Il ne faut pas confondre cette « huile de cade » avec l’huile essentielle de cade, la première est un goudron liquide très noir et opaque à puissante odeur de fumée, la seconde est bien transparente pratiquement incolore et sans grande originalité, elle sent un peu l’huile essentielle de certains pins, ou celle de son cousin le genévrier commun.

Si l’on met de côté ses multiples utilisations thérapeutiques (ou répulsives d’insectes…) on trouvera une utilité à cette huile en parfumerie afin de produire une note fumée ou dans un accord cuir.

Sa puissance est extrême, il ne faut pas hésiter à l’utiliser prédiluée.

Concentrée on y retrouve la facette acide des fumées de bois et j’y retrouve alternativement la fumée d’un concentré de saumon fumé plutôt écoeurant et un côté vieux goudron « classique » que je ne saurais mieux définir mais que j’ai du sentir dans des produits de traitement du bois, sur de vieilles traverses de chemin de fer et dans du mastic de cicatrisation pour les arbres…

Diluée elle prend toutes sa dimension et nous pouvons enfin comprendre son intérêt, elle est d’une douce rugosité, chaude et rassurante comme un feu de camp, elle nous ramène au réconfort et à la sécurité que l’homme a de longue date pu ressentir au coin du feu…

Image du film "La guerre du feu"

Image du film "La guerre du feu"

En effet elle sent finalement le feu de cheminé, celui qu’on sent aussi dans les petits villages de montagne en hiver. Une odeur presque indissociable de la présence humaine, une odeur de campement, d’homme et d’animaux tués, de viande fumée, de cuir…
Est-ce justement parce qu’elle nous renvoi aux choses essentielles pour l’homme primitif qu’on lui trouve un côté cuir ?   Pour autant que je sache le cuir n’est pas fumé, ni tanné au goudron … alors pourquoi ?
Certains diront que ça vient de l’odeur de cuir des bottes russes imperméabilisées au goudron de bouleau. On comprend que ces bottes aient pu inspirer les parfumeurs quand on sait que le « cuir de Russie » était un cuir de vache préparé et teint en Russie grâce à du « santal odorant » (probablement du santal rouge, un faux santal en fait, issu d’un arbre bien différent de ceux du genre Santalum).

Mais de nos jour, qui a en mémoire l’odeur de ces bottes en cuir de Russie ?

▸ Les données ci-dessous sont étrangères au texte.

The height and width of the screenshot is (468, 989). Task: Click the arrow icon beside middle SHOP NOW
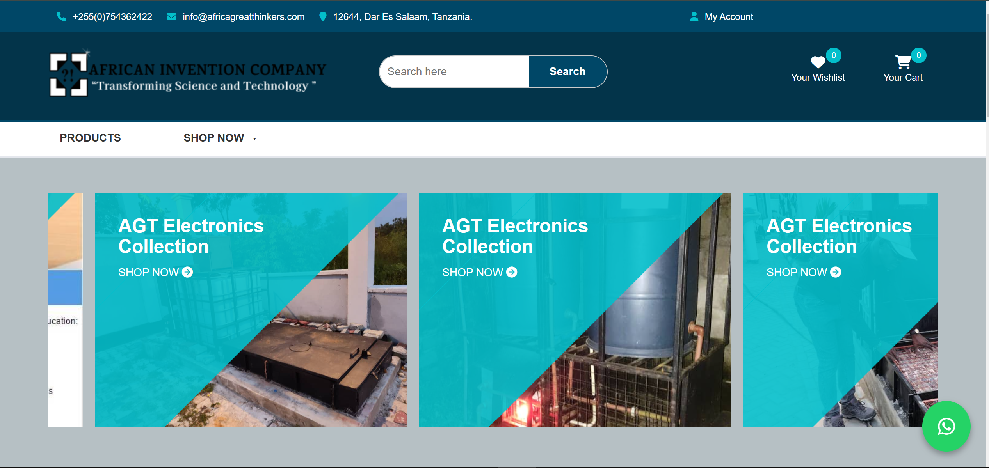click(x=511, y=272)
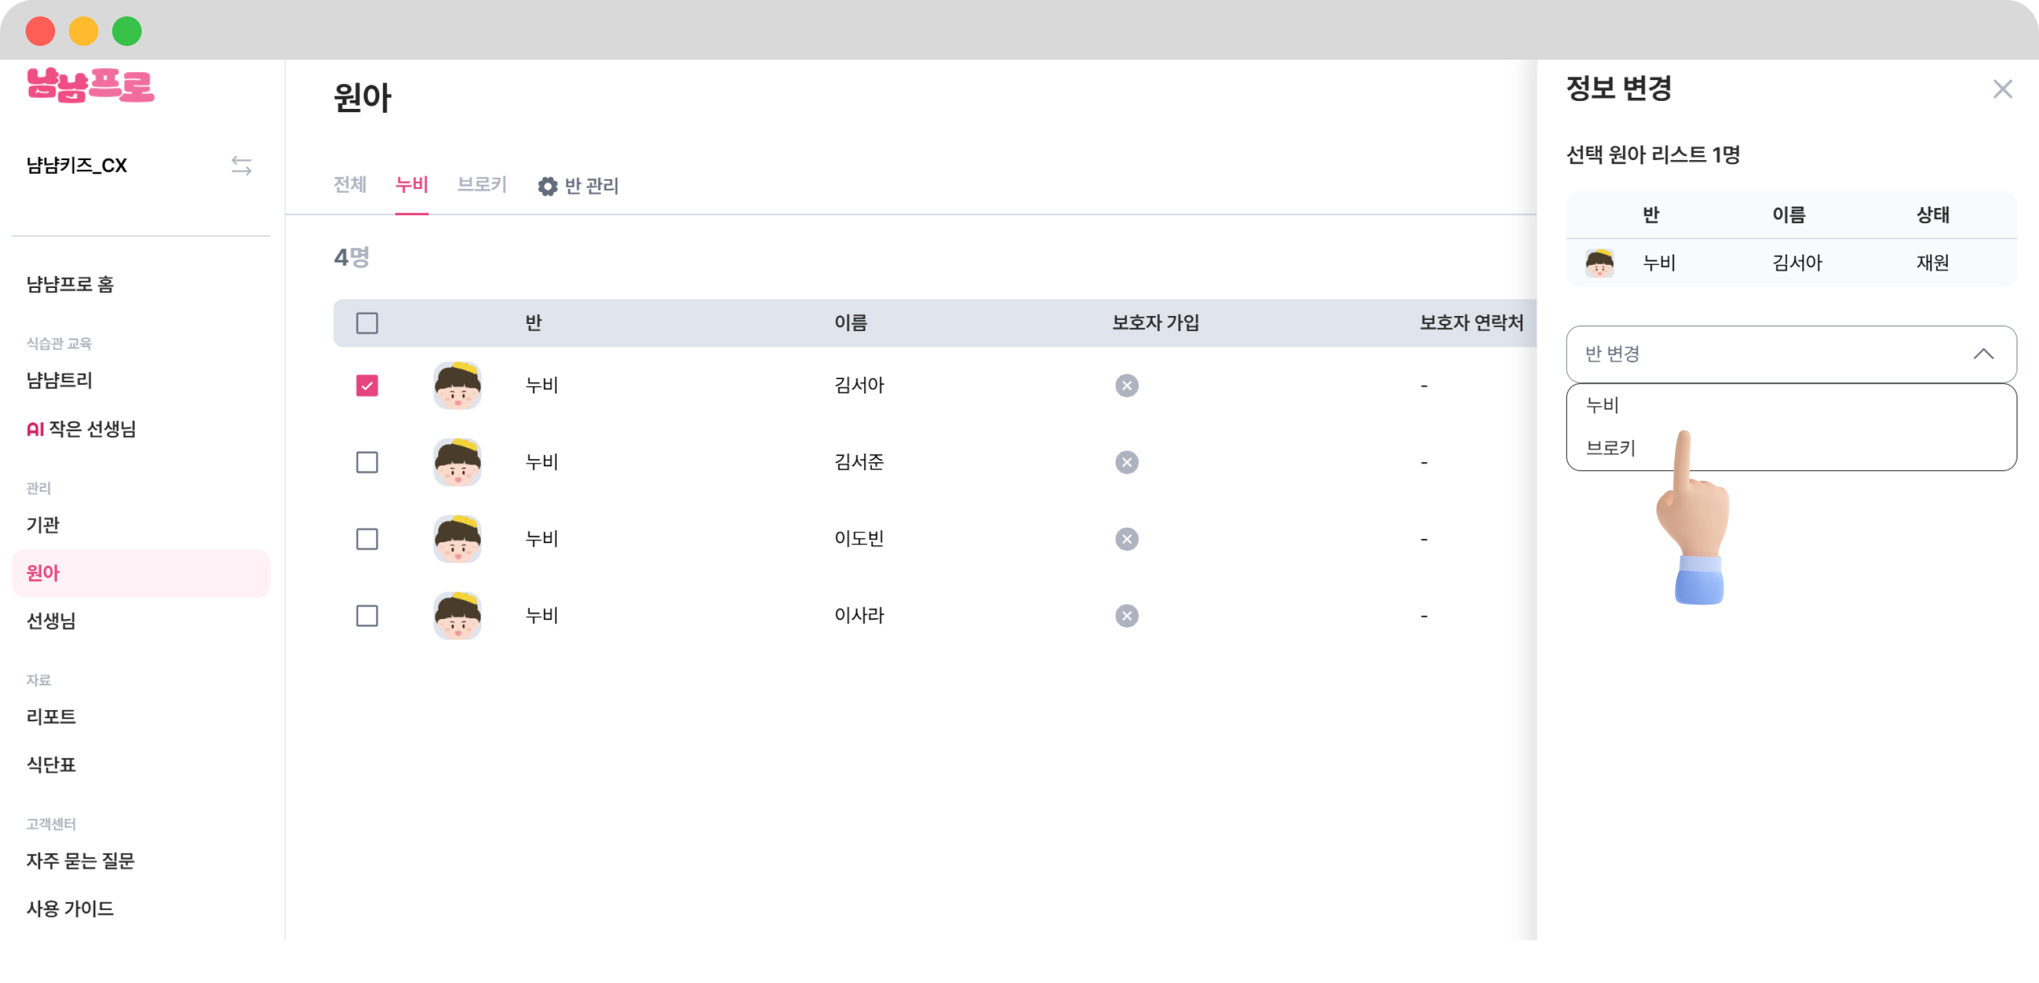Check the 이사라 row checkbox
This screenshot has width=2039, height=983.
pos(366,616)
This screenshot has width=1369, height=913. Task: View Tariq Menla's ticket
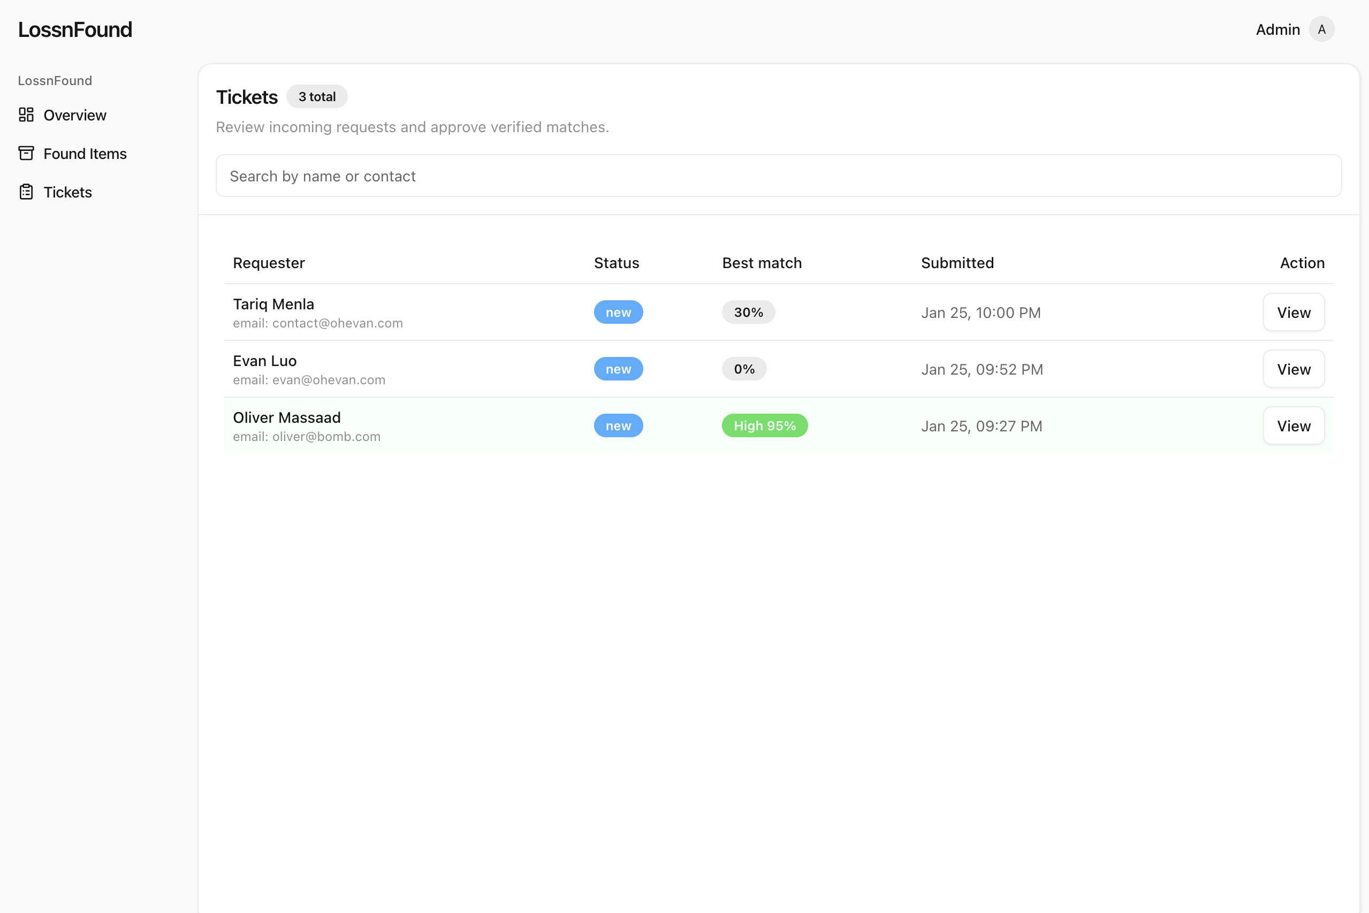(1293, 313)
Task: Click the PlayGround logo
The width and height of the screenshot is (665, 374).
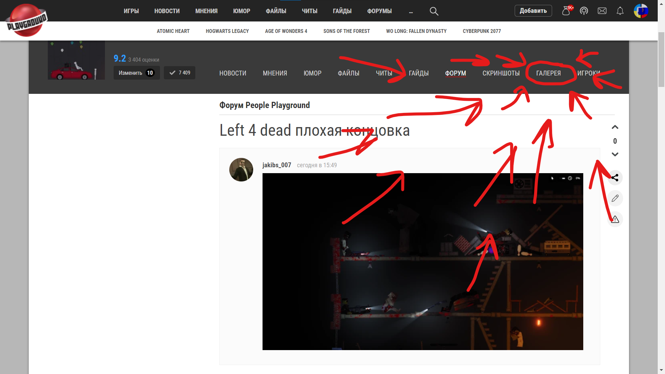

Si nous associons volontiers l’odeur de la fumée et du goudron à une idée de cuir c’est certainement du fait d’une sorte d’instinct olfactif, de mémoire collective, plus que de l’anecdotique botte en cuir de Russie imperméabilisé !
L’homme a dû sentir la peau de bête séchée et fumée au coin du feu.

Nous n’y étions pas mais l’Homme a forcément vu et senti ça !

Une belle matière, animale et intemporelle, à manier d’une main légère pour un voyage olfactif aux origines de l’homme.